[Start of section]
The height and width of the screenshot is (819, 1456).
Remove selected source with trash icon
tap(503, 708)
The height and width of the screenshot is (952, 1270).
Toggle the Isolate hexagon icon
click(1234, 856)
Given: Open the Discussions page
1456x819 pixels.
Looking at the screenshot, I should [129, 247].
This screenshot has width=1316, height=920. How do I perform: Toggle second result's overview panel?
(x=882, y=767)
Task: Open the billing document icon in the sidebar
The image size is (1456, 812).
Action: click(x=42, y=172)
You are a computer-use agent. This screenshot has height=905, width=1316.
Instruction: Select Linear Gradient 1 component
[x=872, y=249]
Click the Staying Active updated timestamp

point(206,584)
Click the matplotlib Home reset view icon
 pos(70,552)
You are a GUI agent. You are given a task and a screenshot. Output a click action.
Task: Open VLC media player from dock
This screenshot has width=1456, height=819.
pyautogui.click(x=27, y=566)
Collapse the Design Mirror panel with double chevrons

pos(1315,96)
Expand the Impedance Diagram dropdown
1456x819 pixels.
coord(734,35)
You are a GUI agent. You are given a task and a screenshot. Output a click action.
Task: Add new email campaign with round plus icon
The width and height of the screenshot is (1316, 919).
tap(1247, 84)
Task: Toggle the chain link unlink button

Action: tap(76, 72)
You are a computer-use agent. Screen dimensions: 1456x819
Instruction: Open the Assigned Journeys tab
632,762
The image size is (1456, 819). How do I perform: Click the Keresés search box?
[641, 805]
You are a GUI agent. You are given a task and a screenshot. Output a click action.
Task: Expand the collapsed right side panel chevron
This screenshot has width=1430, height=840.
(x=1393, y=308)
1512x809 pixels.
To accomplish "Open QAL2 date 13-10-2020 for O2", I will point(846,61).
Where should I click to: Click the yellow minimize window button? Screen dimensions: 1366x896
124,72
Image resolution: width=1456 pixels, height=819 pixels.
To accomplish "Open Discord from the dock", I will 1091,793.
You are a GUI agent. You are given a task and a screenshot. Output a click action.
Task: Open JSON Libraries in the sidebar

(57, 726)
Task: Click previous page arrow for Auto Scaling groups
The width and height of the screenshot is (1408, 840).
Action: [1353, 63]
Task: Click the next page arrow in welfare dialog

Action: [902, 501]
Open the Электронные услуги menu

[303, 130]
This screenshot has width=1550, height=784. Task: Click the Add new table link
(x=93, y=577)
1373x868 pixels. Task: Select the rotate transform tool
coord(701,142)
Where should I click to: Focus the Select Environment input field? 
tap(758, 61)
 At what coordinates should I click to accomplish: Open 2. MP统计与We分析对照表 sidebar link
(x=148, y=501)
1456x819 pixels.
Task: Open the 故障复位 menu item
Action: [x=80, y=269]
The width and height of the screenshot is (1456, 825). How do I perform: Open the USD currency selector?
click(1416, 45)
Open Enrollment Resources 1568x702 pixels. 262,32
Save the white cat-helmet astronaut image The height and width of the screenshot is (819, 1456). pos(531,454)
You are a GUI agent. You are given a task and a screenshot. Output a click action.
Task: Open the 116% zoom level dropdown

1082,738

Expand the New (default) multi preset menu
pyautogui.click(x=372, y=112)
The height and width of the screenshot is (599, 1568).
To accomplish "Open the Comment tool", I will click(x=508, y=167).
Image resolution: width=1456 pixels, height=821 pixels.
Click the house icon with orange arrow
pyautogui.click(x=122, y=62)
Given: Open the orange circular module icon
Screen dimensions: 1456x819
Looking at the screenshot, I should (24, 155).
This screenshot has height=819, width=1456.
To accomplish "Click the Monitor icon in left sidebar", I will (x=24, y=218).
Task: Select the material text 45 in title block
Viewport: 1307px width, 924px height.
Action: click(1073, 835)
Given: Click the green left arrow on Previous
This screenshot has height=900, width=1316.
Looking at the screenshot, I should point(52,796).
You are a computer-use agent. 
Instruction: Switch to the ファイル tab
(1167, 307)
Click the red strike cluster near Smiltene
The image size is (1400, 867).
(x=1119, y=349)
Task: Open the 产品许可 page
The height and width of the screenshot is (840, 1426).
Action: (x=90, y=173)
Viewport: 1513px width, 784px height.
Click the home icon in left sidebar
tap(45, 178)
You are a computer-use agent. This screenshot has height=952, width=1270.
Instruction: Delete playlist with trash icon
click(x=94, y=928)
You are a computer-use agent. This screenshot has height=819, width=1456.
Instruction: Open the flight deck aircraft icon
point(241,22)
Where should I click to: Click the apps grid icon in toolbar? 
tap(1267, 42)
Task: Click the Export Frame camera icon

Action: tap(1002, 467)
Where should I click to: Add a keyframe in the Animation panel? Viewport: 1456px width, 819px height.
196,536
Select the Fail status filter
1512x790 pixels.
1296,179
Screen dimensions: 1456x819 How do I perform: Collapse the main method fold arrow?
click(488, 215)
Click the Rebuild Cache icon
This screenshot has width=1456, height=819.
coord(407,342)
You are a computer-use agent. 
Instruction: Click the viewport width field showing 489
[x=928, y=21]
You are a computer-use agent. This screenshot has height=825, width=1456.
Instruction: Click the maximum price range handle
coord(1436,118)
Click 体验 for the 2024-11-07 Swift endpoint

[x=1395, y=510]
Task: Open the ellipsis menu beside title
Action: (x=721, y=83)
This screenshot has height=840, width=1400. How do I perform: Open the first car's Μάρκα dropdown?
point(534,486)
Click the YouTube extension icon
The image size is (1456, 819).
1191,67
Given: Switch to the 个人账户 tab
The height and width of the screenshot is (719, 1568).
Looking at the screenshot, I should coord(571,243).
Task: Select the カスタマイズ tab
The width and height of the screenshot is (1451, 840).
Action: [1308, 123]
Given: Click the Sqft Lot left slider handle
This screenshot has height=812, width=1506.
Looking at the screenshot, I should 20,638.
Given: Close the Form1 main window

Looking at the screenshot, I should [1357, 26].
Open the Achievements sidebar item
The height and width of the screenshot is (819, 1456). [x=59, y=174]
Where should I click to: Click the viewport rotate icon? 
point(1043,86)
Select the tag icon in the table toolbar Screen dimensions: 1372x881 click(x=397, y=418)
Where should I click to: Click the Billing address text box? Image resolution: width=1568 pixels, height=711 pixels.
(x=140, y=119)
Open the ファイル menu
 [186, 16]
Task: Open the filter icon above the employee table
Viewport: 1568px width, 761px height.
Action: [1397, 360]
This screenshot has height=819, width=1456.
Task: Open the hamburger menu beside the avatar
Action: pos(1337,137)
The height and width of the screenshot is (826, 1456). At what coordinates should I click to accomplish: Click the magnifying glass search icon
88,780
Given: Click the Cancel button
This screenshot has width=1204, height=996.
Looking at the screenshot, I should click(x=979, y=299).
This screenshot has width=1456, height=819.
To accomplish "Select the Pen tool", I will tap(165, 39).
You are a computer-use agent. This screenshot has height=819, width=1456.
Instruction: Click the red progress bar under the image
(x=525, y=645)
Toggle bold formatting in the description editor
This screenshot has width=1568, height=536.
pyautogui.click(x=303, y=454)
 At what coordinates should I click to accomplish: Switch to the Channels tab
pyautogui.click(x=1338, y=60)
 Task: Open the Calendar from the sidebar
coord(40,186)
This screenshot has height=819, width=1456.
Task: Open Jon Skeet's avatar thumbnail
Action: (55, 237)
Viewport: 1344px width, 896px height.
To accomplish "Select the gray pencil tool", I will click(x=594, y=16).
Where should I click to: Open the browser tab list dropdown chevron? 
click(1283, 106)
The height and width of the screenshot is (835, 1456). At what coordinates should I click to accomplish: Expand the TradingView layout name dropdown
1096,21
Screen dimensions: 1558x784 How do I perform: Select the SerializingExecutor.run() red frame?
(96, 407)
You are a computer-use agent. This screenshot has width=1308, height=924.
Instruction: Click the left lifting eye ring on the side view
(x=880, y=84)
[End of section]
Could you restate, word for word, the lines above from the one with "Task: Toggle the chain link unlink button" to the one with "Task: Expand the", both included?

» Task answer
Task: Toggle the chain link unlink button

Action: tap(76, 72)
You are a computer-use agent. Screen dimensions: 1456x819
Instruction: Open the Assigned Journeys tab
632,762
The image size is (1456, 819). How do I perform: Click the Keresés search box?
[641, 805]
You are a GUI agent. You are given a task and a screenshot. Output a click action.
Task: Expand the collapsed right side panel chevron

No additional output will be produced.